YOUR INSTRUCTIONS
Since the entries below must stay intact, return each one exactly.

Segment Open

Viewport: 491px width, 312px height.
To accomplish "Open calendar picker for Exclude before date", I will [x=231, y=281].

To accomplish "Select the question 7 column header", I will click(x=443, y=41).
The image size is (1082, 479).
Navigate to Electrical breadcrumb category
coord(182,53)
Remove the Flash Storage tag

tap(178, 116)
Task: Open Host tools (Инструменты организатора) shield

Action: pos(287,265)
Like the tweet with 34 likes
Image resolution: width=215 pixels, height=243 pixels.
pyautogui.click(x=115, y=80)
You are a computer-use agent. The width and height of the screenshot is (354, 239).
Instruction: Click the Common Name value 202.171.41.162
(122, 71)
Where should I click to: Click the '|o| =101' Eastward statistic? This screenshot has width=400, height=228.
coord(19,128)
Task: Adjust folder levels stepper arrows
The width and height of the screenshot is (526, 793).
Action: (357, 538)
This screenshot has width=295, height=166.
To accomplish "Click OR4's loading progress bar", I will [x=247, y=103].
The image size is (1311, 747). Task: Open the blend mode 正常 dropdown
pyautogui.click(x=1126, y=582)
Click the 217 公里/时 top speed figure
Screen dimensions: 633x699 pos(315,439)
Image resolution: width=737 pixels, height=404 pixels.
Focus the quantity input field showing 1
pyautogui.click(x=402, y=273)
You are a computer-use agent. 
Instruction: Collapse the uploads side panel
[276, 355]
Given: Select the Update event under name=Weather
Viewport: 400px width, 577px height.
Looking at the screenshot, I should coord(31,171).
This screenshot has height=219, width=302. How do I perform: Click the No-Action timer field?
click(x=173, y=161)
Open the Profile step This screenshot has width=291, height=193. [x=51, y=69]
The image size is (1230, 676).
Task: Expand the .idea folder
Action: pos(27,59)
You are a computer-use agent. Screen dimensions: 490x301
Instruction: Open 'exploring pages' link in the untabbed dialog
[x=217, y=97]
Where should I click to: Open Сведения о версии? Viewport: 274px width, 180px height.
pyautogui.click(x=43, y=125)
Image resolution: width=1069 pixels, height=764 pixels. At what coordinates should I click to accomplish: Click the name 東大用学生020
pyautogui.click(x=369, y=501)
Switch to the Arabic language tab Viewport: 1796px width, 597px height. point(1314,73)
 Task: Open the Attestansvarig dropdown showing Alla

Segment Closed

RESPONSE
Viewport: 491px width, 312px height.
To accomplish "Open calendar picker for Exclude before date", I will [x=231, y=281].

To accomplish "Select the question 7 column header", I will click(x=443, y=41).
The image size is (1082, 479).
Navigate to Electrical breadcrumb category
coord(182,53)
Remove the Flash Storage tag

tap(178, 116)
Task: Open Host tools (Инструменты организатора) shield

Action: pos(287,265)
Like the tweet with 34 likes
Image resolution: width=215 pixels, height=243 pixels.
pyautogui.click(x=115, y=80)
You are a computer-use agent. The width and height of the screenshot is (354, 239).
Instruction: Click the Common Name value 202.171.41.162
(122, 71)
Where should I click to: Click the '|o| =101' Eastward statistic? This screenshot has width=400, height=228.
coord(19,128)
Task: Adjust folder levels stepper arrows
The width and height of the screenshot is (526, 793).
Action: (357, 538)
This screenshot has width=295, height=166.
To accomplish "Click OR4's loading progress bar", I will [x=247, y=103].
The image size is (1311, 747). Task: Open the blend mode 正常 dropdown
pyautogui.click(x=1126, y=582)
Click the 217 公里/时 top speed figure
Screen dimensions: 633x699 pos(315,439)
Image resolution: width=737 pixels, height=404 pixels.
Focus the quantity input field showing 1
pyautogui.click(x=402, y=273)
You are a computer-use agent. 
Instruction: Collapse the uploads side panel
[276, 355]
Given: Select the Update event under name=Weather
Viewport: 400px width, 577px height.
Looking at the screenshot, I should coord(31,171).
This screenshot has height=219, width=302. How do I perform: Click the No-Action timer field?
click(x=173, y=161)
Open the Profile step This screenshot has width=291, height=193. [x=51, y=69]
The image size is (1230, 676).
Task: Expand the .idea folder
Action: pos(27,59)
You are a computer-use agent. Screen dimensions: 490x301
Instruction: Open 'exploring pages' link in the untabbed dialog
[x=217, y=97]
Where should I click to: Open Сведения о версии? Viewport: 274px width, 180px height.
pyautogui.click(x=43, y=125)
Image resolution: width=1069 pixels, height=764 pixels. At what coordinates should I click to accomplish: Click the name 東大用学生020
pyautogui.click(x=369, y=501)
Switch to the Arabic language tab Viewport: 1796px width, 597px height. point(1314,73)
 Task: Open the Attestansvarig dropdown showing Alla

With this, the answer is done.